To which The Pragmatist retorts:
- They are exciting, but extremely speculative and risky. If you’d developed them in year two or even three, that would have been a great time to try something big. But we’re starting year five now, and it’s time to finish, not to finesse.
- Yes, but then you push more work to do after the quals, and do you really want to be here past May 2009?
- A bit hopeful, assuming mountains of SpeechLinks work doesn’t come crashing down, also no chance for a COLING paper, because it’s pretty clear that the current papers will occupy me fully through January 10th.
- Yes, but again no small piece of work. 6 months is a safe estimate, so that takes us through the NAACL deadline, without starting on the unsupervised learning, which is harder!
- I’d call it 18 months after the quals. Want to stay through December?
- Ah, you have me there a bit, but I can come up with something. Just watch me….
The Pragmatist’s Plan B
The mantra of Plan B is this: My hammer is morphology, so what can I nail? Put more concretely, we find languages with interesting morphology, model them, and evaluate the performance of the segmentation and its use in applications.
A little brainstorming:
- Models
- Basic concatenative morphology
- Functional and surface affixes
- Agglutinative morphology
- Template morphology
- Affix ordering (e.g. Chingtang)
- Phonological modeling
- Learning
- EM and variants
- Log-linear: contrastive, etc.
- Full semi-supervised, i.e. combine small supervised model with unsupervised.
- Using Y&W approaches to discover patterns, in addition to specification.
- MT
- Segmentation and training techniques (IN PROGRESS).
- Factored morphological models.
- Translation with isolating language, mapping morphemes to particles (Vietnamese, Chinese).
- Other applications
- Dependency parsing? Train McDonald on segmented data.
- Joint tagging and segmentation.
Now let’s translate this into chapters for the quals:
- Models of Morphological Systems
- Learning Morphology
- EM and variants
- Contrastive estimation
- Partial specification (Y&W proposals)
- Translating Morphemes
- Persian and Spanish, maybe Czech (but what to offer over G&M).
- Proposed: Factored Translation
- Basic improvements
- Isolating languages: identifying particles, etc.
- Proposed: Other Applications
- Joint tagging
- Dependency parsing
I’m not sure I like this division of the work, especially separating the models from the learning.
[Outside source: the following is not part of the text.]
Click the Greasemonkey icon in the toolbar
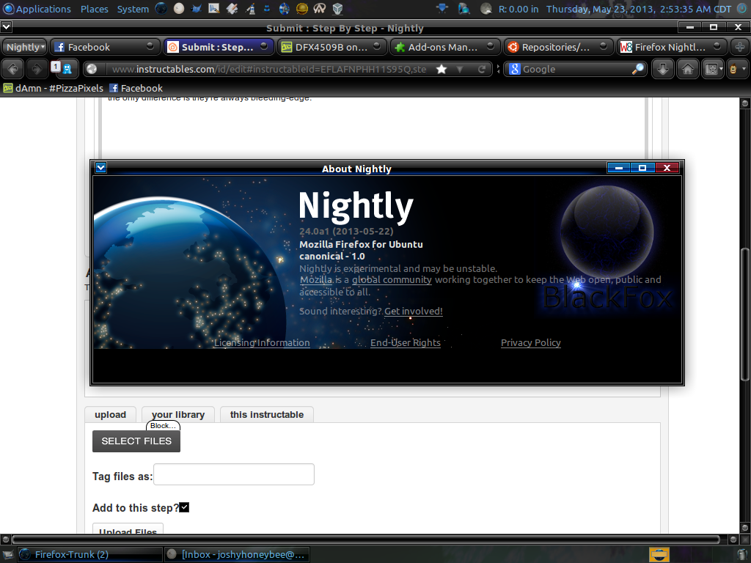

Let’s try another:
- Learning Morphology by Specification
- Basic concatenative model, with stem change, orders 1-3.
- EM and variants.
- Contrastive estimation (note: this requires generation!)
- Beyond Concatenative Morphology
- Agglutinative, templatic, permutative.
- Functional and surface affix modeling.
- Phonological modeling.
- Translating Morphemes
- Persian work, with patterns and above models.
- Some other exciting language(s).
- Proposed: Learning from Partial Specifications
- Use hypotheses proposals from Y&W models and others, extend specification.
- Also semi-supervised training, with small annotated data set.
- Proposed: Factored Translation
- Basic improvements on morpheme translation.
- Isolating languages: Identifying particles, etc.
- Proposed: Other Applications
- Dependency parsing of morphemes (McDonald plus certain attachment constraints).
- Joint tagging and segmentation (anything really to be done here?).
Ok, I think that’s better. Call it a plan.